POPULAR, kind and hilarious - just three of the words used by Adrian Sparrow’s family to describe exactly what he meant to them.
Mr Sparrow, of Mitchell Road, Billinge, was tragically killed on Friday, February 25 in a motorway pile-up in Hertfordshire.
He was driving his Ford Transit van along the clockwise carriageway on the M25 between junctions 21a and 22 just before 7am, when he collided with a Peugot and four HGVs.
At 67-years-old, he had been a self-employed haulier for 32 years and it was whilst doing his job that tragedy struck.
His wife of 46 years, Pam, has paid tribute to the “wonderful, family man” who was an extremely popular member of the community.
“Everybody loved him,” she said. “The whole of Billinge has been hit by this.
“He travelled all over the country in his job - he loved doing it. He made many friends through it, up and down the country.”
But it was in his local community of Billinge where Adrian - or Aidy as he was more commonly known - was most loved.
A keen pub goer, he was a regular at both the Foresters Arms and Billinge Arms.
He had his own unique seat at the Foresters and on the day he died, they kept it clear and placed a pint of beer next to it.
He was father to Tony, Andrea, David, Claire and Darren; grandfather to Shane, Jade, Nicola, Carla, Kaye and Kyle and great-grandfather to five-year-old Tilly with another great-grandchild on the way.
“He would do anything for his family,” added Pam. “He had a great sense of humour, he was hilarious.
“He knew anything and everything about cars too. Just before he died, he was helping his grandson Shane with his car.”
Eldest son Tony added: “He was a very humble man.
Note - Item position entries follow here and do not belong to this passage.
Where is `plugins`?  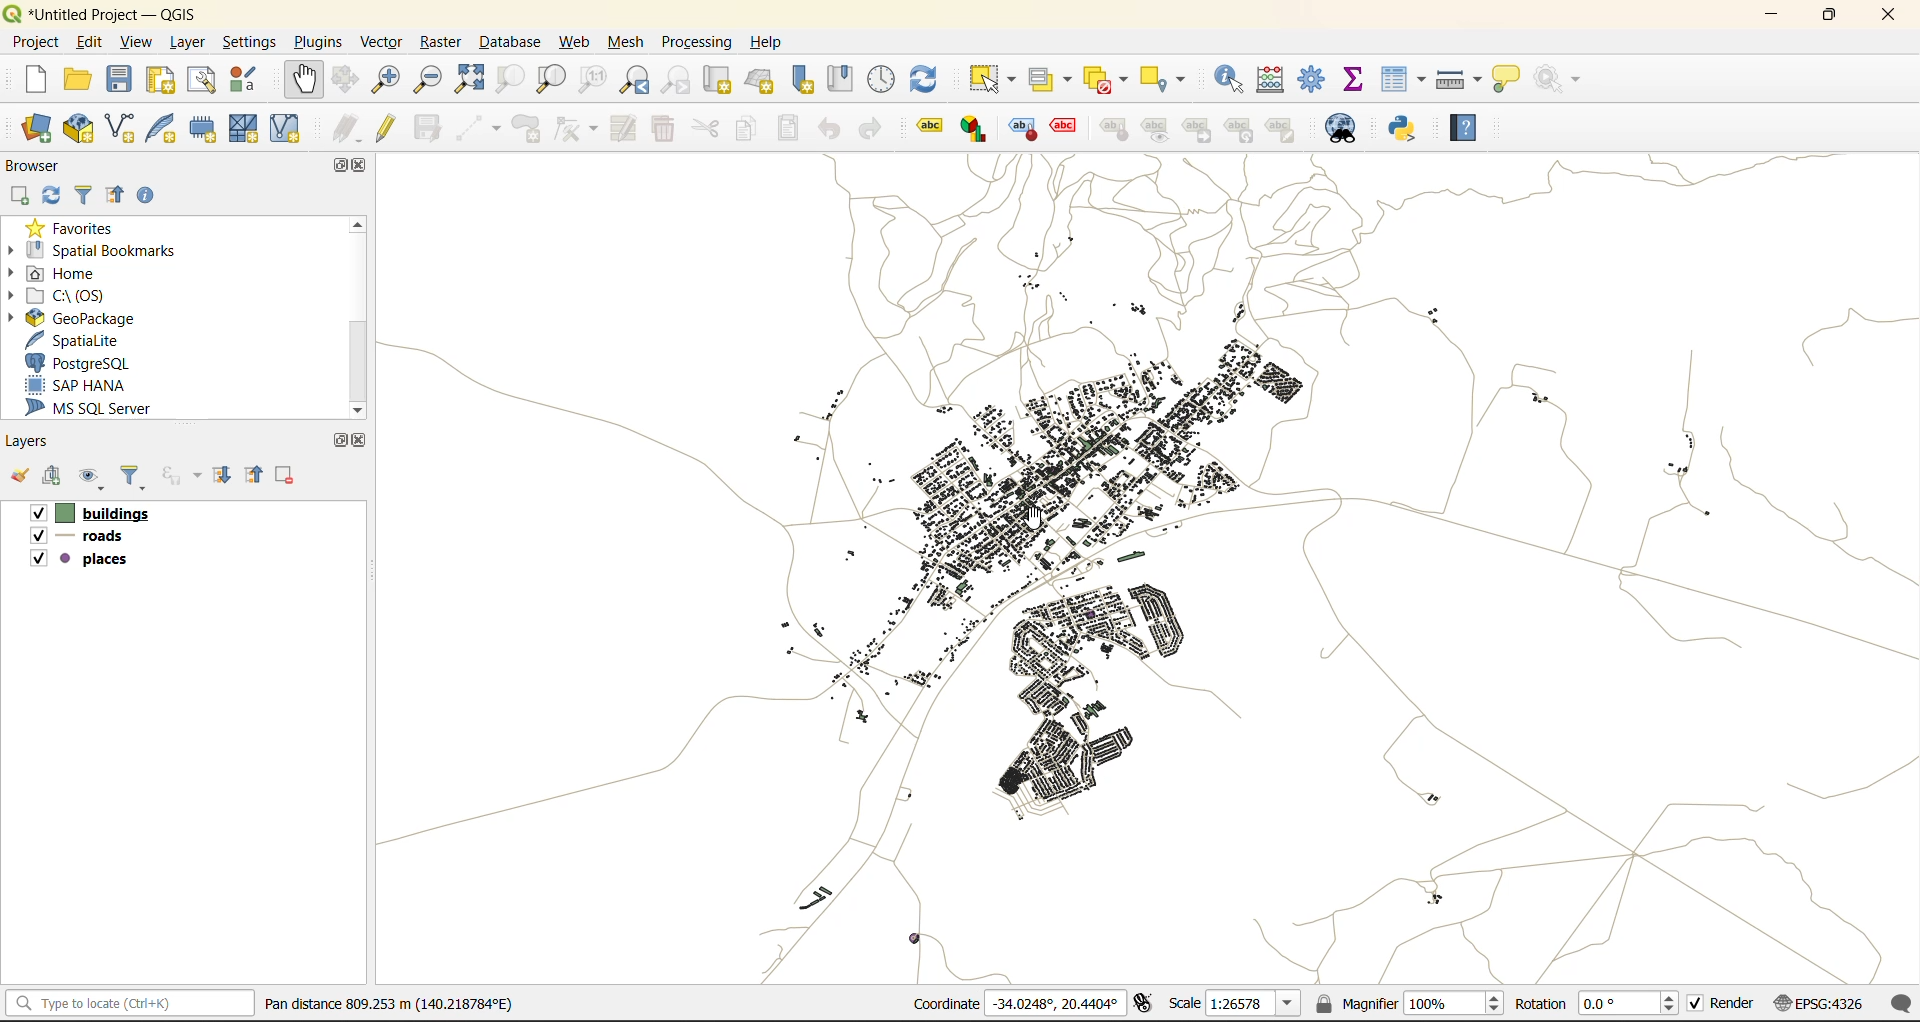
plugins is located at coordinates (315, 40).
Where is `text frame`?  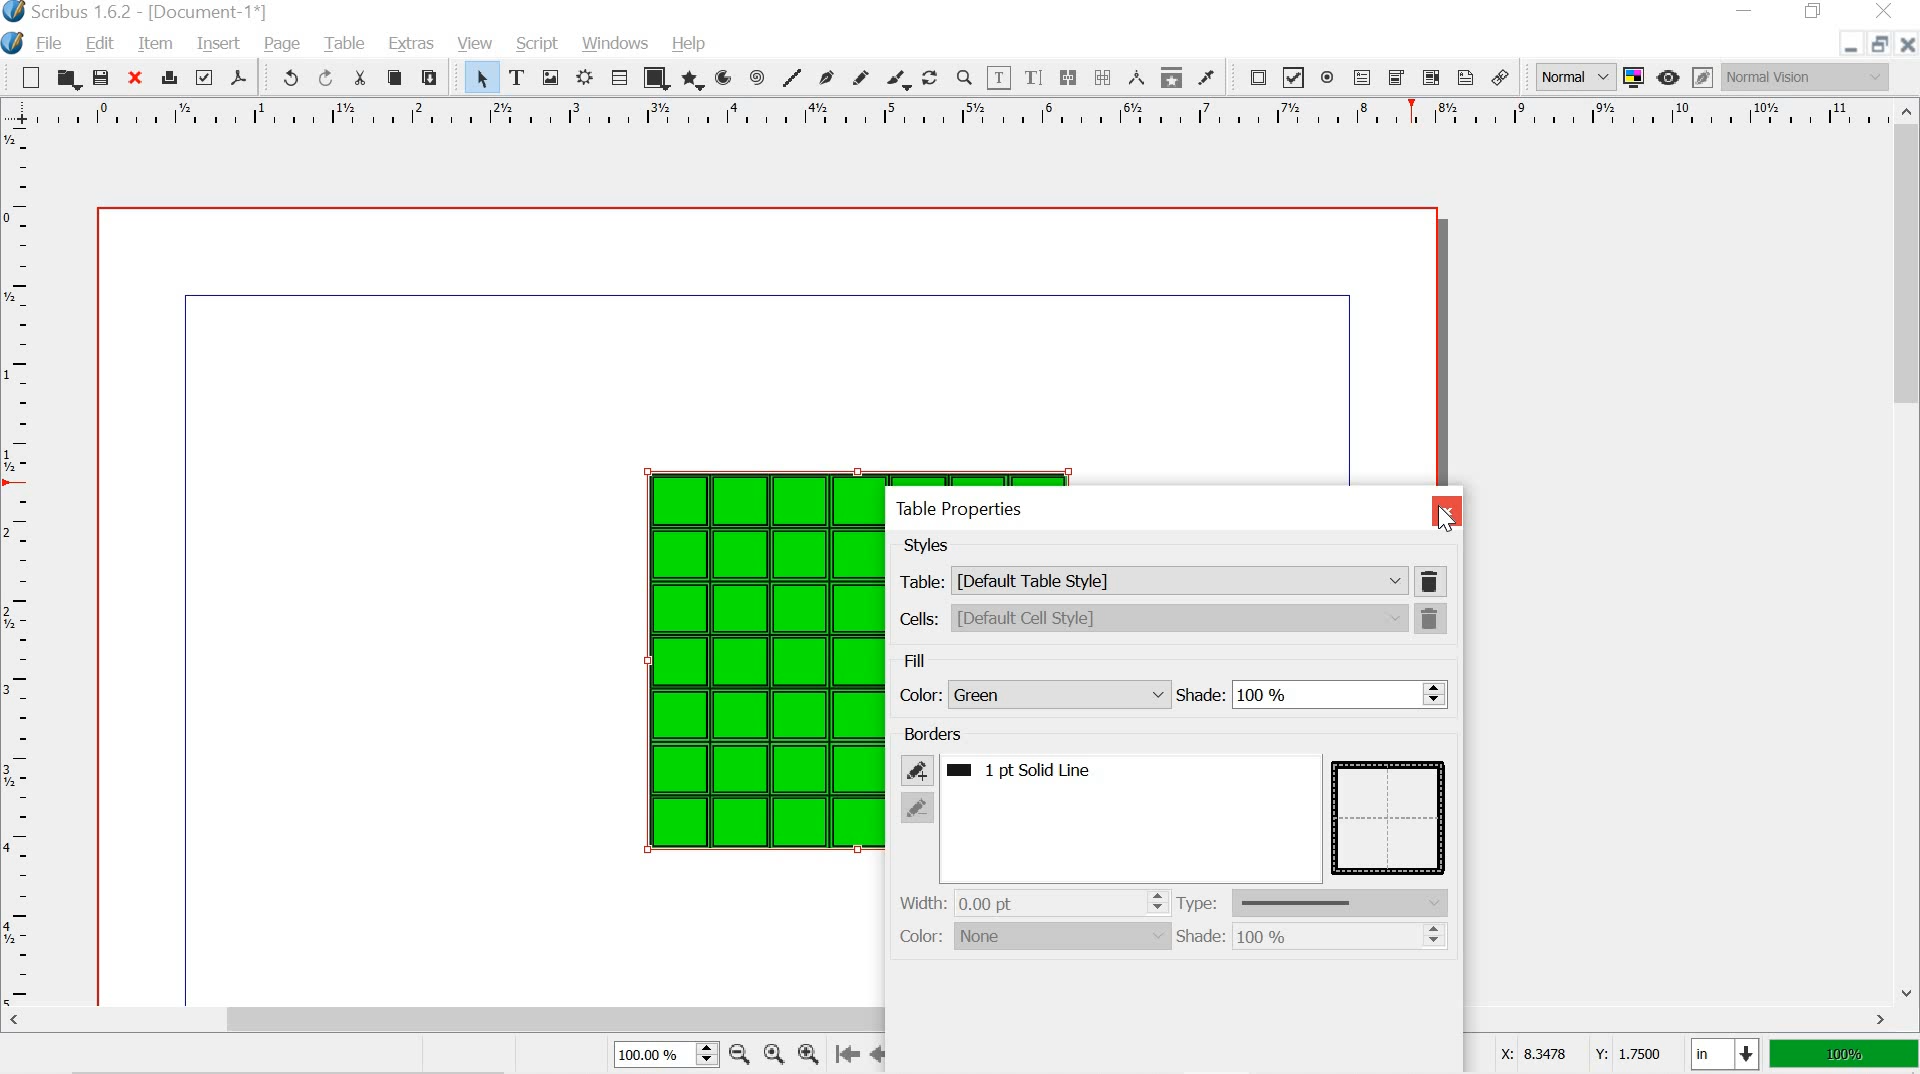
text frame is located at coordinates (518, 78).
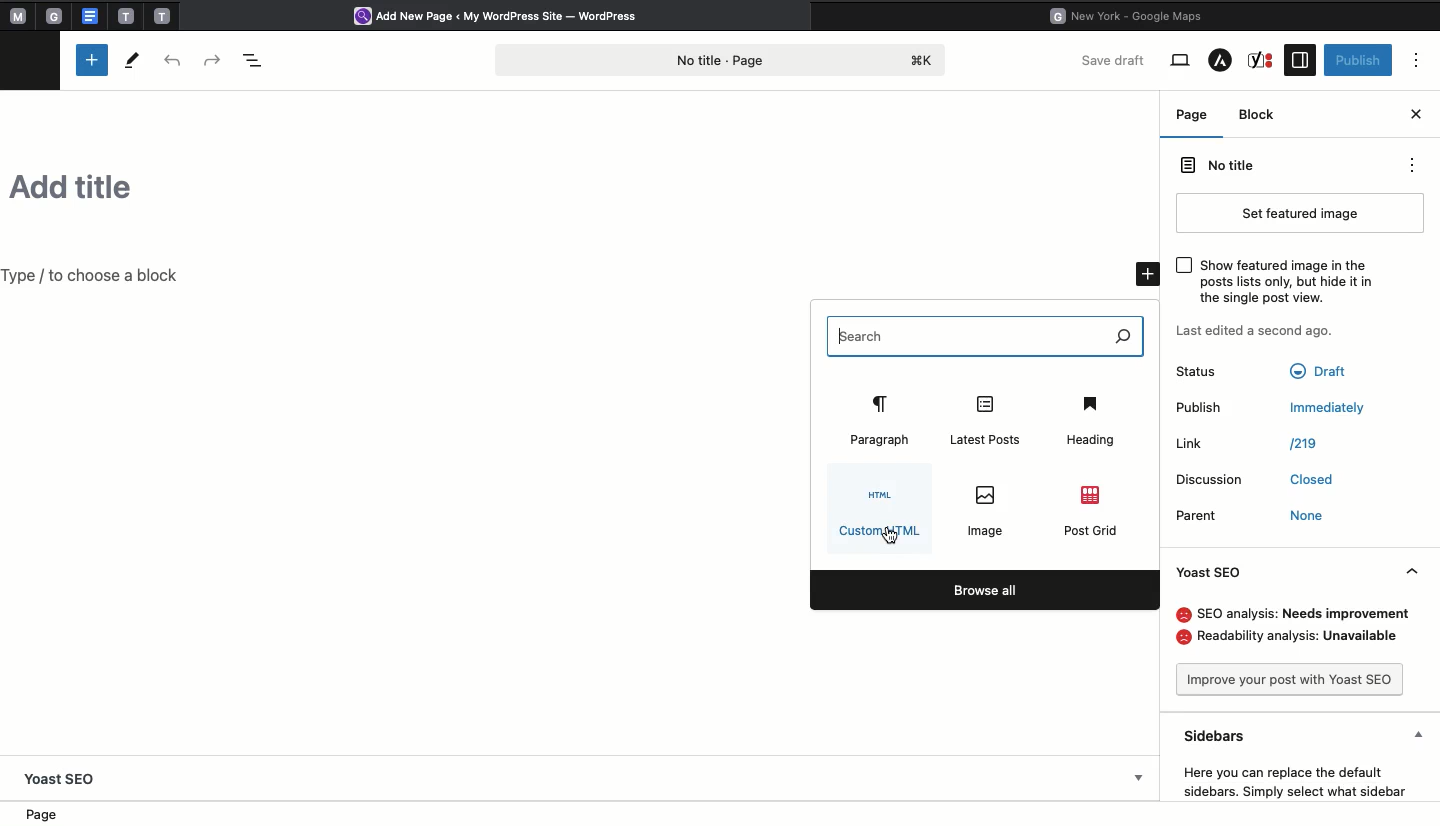  I want to click on tab, so click(164, 15).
As we have been sorting out his accounts, we noticed he had a direct debit going to Action for the blind.
“He would never mention it though, it was just something he would do and expect no praise for.”
* Adrian’s funeral will take place at St Aiden’s Church, Billinge on Wednesday, March 9 with a celebration of his life to follow at the Billinge Arms. Several local business and factories are set to shut up shop for a day as a sign of respect and so that they can attend. The family have asked that any donations be passed on to the Niemann-Pick Disease Group UK.